Desde luego, conocía de la calidad de rockero de Fito Páez, y la importancia del Rock argentino no escapa a quienes han estado atentos desde hace décadas a ese género musical. Sin embargo, deseo subrayar el extraordinario acontecimiento sociológico que viví en ese par de horas que acompañé, observando, a los miles de jóvenes, conmovidos y exaltados por la calidad innegable del gran músico, por la fuerza del rock que los llevó a estar de pie en todo el concierto, bailando, brincando, moviéndose, pero sobre todo, sacudidos por las letras, composiciones profundas y complejas, que cantaron a coro, intensa y emocionadamente, los asistentes al espectáculo.

La historiografía de la juventud urbana, del desencanto, y pese a todo, la esperanza; la complejidad de la rima, el dominio de los temas que angustian a los jóvenes de esta latitud, independientemente de su nacionalidad; el proyectar una franja de identidad y comprensión de las generaciones actuales, con un discurso musical profundo, no insulso ni consumista, no manipulador, sino auténtico y honrado, incluso en la contradicción.

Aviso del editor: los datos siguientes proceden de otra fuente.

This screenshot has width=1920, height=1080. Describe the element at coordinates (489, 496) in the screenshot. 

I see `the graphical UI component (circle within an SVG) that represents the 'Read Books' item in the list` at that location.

Sostengo la convicción de que los verdaderos artistas, de que el arte, logra develar el alma colectiva, y hay momentos históricos en los que el discurso de los artistas refleja con mayor nitidez los estados de ánimo de la colectividad o de un grupo social determinado. Pasó muy claramente con el cine de los países de Europa del Este, que proyectaba la tensión de las sociedades bajo el Régimen socialista –recordar el genio de Wadja mientras la historia oficial quedaba en la superficie de lo que convenía creer.

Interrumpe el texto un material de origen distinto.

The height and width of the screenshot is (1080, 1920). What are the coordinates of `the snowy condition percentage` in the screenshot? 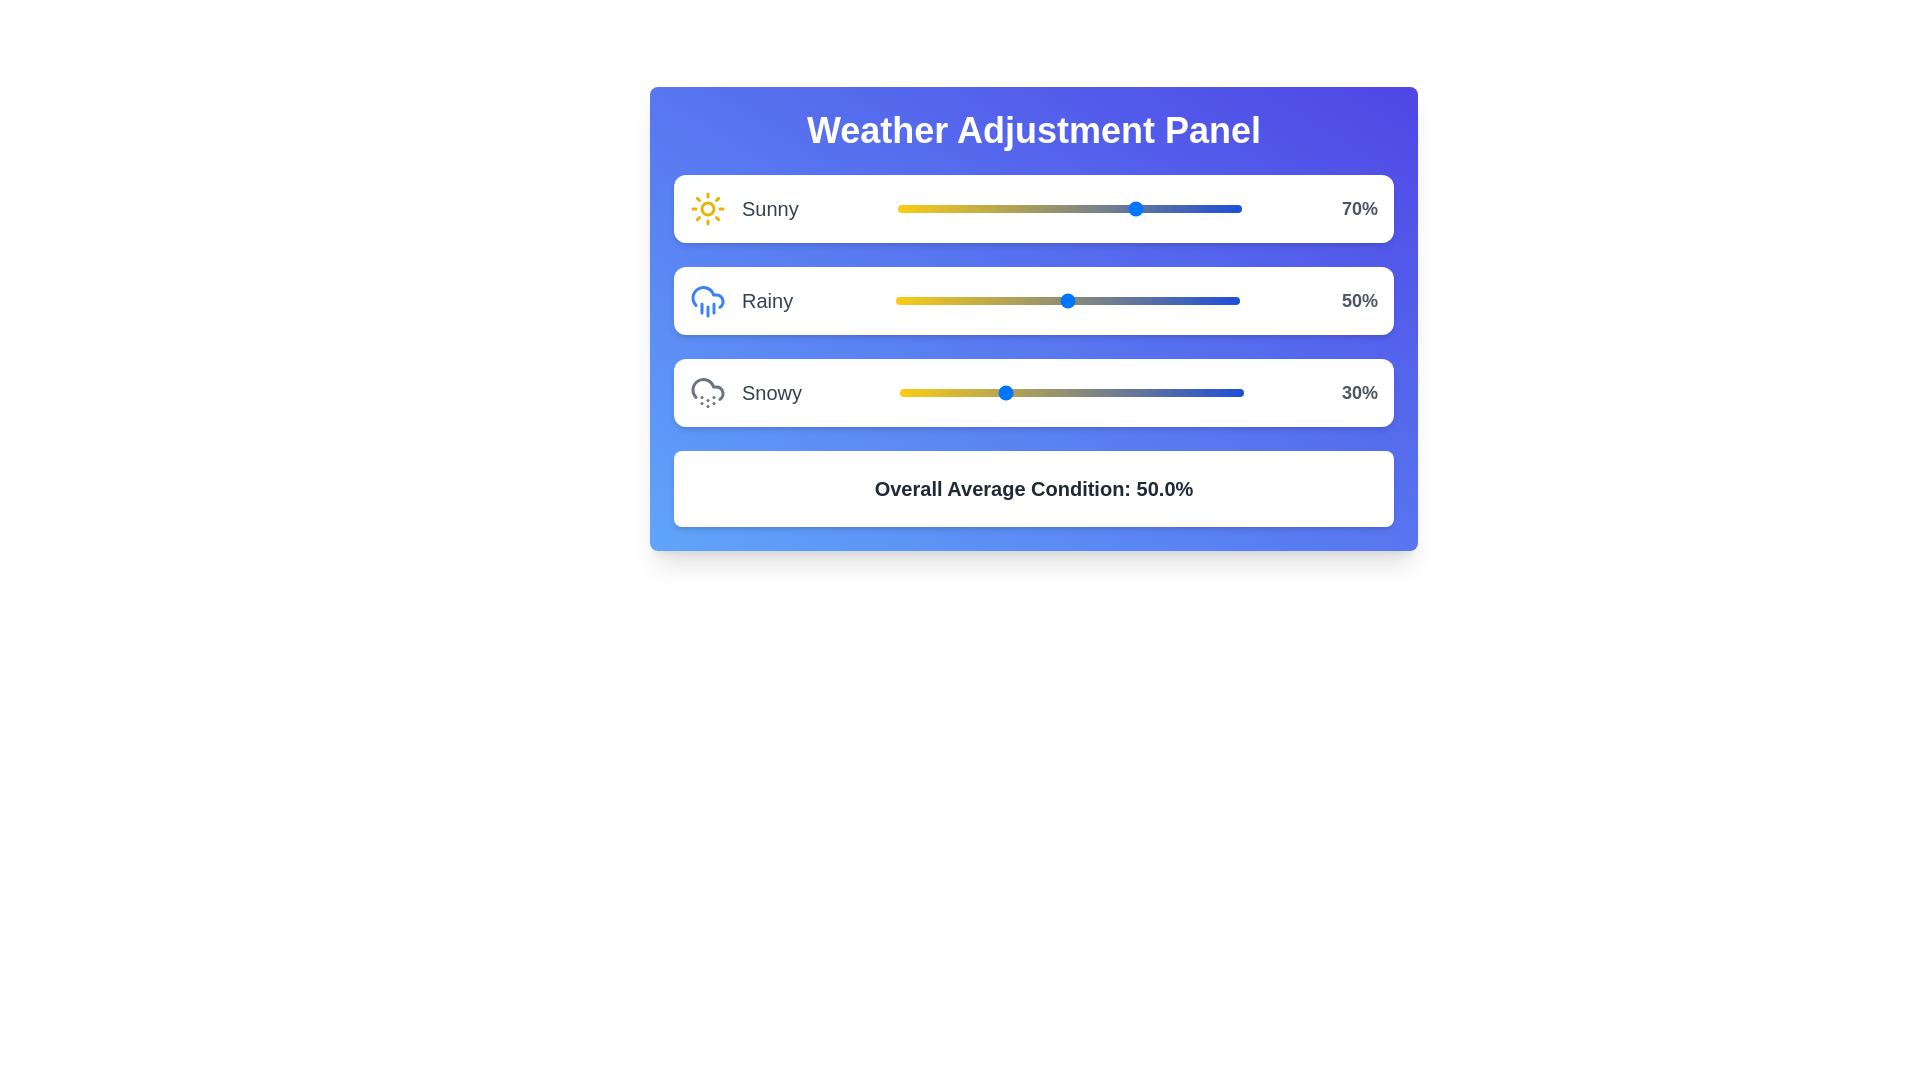 It's located at (1067, 393).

Escuchar a Fito Paez y observar como mujeres y hombres jóvenes se prendían con la narrativa de su rock urbano, latinoamericano, como la comunidad latinoamericana de las megalópolis del Continente-Región tiene sentimientos y vibraciones similares, fue una bocanada de aire fresco, ante tanta simplificación acrítica, tanto oportunismo clientelar, tanto discurso vacío, con el que tienen que convivir –o simplemente, lo ignoren y rechazan los jóvenes mexicanos.

No es un tema menor, por el contrario, es un tema mayor, quizá el más relevante: ¿cómo lograr comunicación con las generaciones actuales, sin rollos ni manipulaciones; sin ofertas clientelares para “comprar” su adhesión, sin escarnio condenatorio por sus supuestos vínculos con los delincuentes; sin espejismos de éxito fácil si te vuelves el “más palacio de los palacios”; la incapacidad de que el discurso político toque a los jóvenes, y que la percepción de la realidad que tienen los jóvenes sea comprendida por los políticos y se genere algún compromiso? Creo que es uno de los asuntos cruciales de nuestro tiempo.

Gracias, artista. Vale la pena que a pesar de la oscuridad de los tiempos, por su inspiración se pueda recordar: “Quién dijo que todo está perdido, yo, vengo a ofrecer mi corazón”.